**Source extract**
It was recognized, though, that cases subsequent to Paul v. Virginia, supra, revealed that the effect of the clause is not all pervasive. As the Court stated in Toomer v. Witsell, 334 U.S. 385, 396, 68 S.Ct. 1156, 1162, 92 L.Ed. 1460, 1471 (1948):

It does bar discrimination against citizens of other States where there is no substantial reason for the discrimination beyond the mere fact that they are citizens of other States. But it does not preclude disparity of treatment in the many situations where there are perfectly valid reasons for it. Thus, the inquiry in each case must be concerned with whether such reasons do exist and whether the degree of discrimination bears a close relation to them.

The purpose of the Privileges and Immunities Clause "is to outlaw classifications based on the fact of non-citizenship unless there is something to indicate that non-citizens constitute a peculiar source of the evil at which the statute is aimed." 334 U.S. at 398, 68 S.Ct. at 1867.

In Hicklin v. Orbeck, supra, an Alaskan statute known as the "Alaska Hire" law, was struck down as violative of the Privileges and Immunities Clause. Alaska Hire required preferential employment of residents over nonresidents by private companies involved in oil and gas leases, easements, right-of-way permits and other such contracts with the state. The statute was purportedly passed to combat Alaska's uniquely high unemployment rate.

**Goals**
1 – Quote the passage on the Privileges and Immunities Clause between "It does bar" and "S.Ct. at 1867.", inclusive.
2 – Rewrite the listing from the line holding "Click the Все" through the end of the listing, inclusive, switching "Viewport" to "Display area" and leaving everything else the same. Return only those lines.

**Given information**

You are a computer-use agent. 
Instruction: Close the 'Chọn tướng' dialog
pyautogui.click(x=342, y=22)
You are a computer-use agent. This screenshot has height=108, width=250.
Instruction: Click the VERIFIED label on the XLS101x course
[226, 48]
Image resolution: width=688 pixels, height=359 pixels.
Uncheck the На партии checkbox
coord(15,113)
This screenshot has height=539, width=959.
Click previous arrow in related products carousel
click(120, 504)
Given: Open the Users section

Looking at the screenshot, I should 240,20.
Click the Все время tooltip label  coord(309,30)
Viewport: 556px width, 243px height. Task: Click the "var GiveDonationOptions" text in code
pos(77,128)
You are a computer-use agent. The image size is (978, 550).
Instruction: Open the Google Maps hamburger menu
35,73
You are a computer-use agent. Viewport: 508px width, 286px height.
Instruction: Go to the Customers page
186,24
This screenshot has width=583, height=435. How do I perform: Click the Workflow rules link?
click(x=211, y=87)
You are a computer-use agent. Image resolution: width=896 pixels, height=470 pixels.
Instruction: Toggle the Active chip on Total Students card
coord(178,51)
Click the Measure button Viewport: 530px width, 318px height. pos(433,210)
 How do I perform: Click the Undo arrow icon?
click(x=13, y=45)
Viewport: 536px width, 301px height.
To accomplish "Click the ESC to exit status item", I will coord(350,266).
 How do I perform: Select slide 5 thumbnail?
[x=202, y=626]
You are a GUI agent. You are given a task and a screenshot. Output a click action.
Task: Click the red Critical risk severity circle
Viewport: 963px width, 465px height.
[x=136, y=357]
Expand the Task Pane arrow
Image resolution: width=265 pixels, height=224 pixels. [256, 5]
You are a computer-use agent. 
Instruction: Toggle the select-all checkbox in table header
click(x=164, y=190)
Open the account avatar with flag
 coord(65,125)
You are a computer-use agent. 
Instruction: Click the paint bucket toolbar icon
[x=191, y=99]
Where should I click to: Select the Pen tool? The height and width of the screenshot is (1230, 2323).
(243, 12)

**Answers to the tasks**
1 –
It does bar discrimination against citizens of other States where there is no substantial reason for the discrimination beyond the mere fact that they are citizens of other States. But it does not preclude disparity of treatment in the many situations where there are perfectly valid reasons for it. Thus, the inquiry in each case must be concerned with whether such reasons do exist and whether the degree of discrimination bears a close relation to them.

The purpose of the Privileges and Immunities Clause "is to outlaw classifications based on the fact of non-citizenship unless there is something to indicate that non-citizens constitute a peculiar source of the evil at which the statute is aimed." 334 U.S. at 398, 68 S.Ct. at 1867.

2 –
Click the Все время tooltip label  coord(309,30)
Display area: 556px width, 243px height. Task: Click the "var GiveDonationOptions" text in code
pos(77,128)
You are a computer-use agent. The image size is (978, 550).
Instruction: Open the Google Maps hamburger menu
35,73
You are a computer-use agent. Display area: 508px width, 286px height.
Instruction: Go to the Customers page
186,24
This screenshot has width=583, height=435. How do I perform: Click the Workflow rules link?
click(x=211, y=87)
You are a computer-use agent. Image resolution: width=896 pixels, height=470 pixels.
Instruction: Toggle the Active chip on Total Students card
coord(178,51)
Click the Measure button Display area: 530px width, 318px height. pos(433,210)
 How do I perform: Click the Undo arrow icon?
click(x=13, y=45)
Display area: 536px width, 301px height.
To accomplish "Click the ESC to exit status item", I will coord(350,266).
 How do I perform: Select slide 5 thumbnail?
[x=202, y=626]
You are a GUI agent. You are given a task and a screenshot. Output a click action.
Task: Click the red Critical risk severity circle
Display area: 963px width, 465px height.
[x=136, y=357]
Expand the Task Pane arrow
Image resolution: width=265 pixels, height=224 pixels. [256, 5]
You are a computer-use agent. 
Instruction: Toggle the select-all checkbox in table header
click(x=164, y=190)
Open the account avatar with flag
 coord(65,125)
You are a computer-use agent. 
Instruction: Click the paint bucket toolbar icon
[x=191, y=99]
Where should I click to: Select the Pen tool? The height and width of the screenshot is (1230, 2323).
(243, 12)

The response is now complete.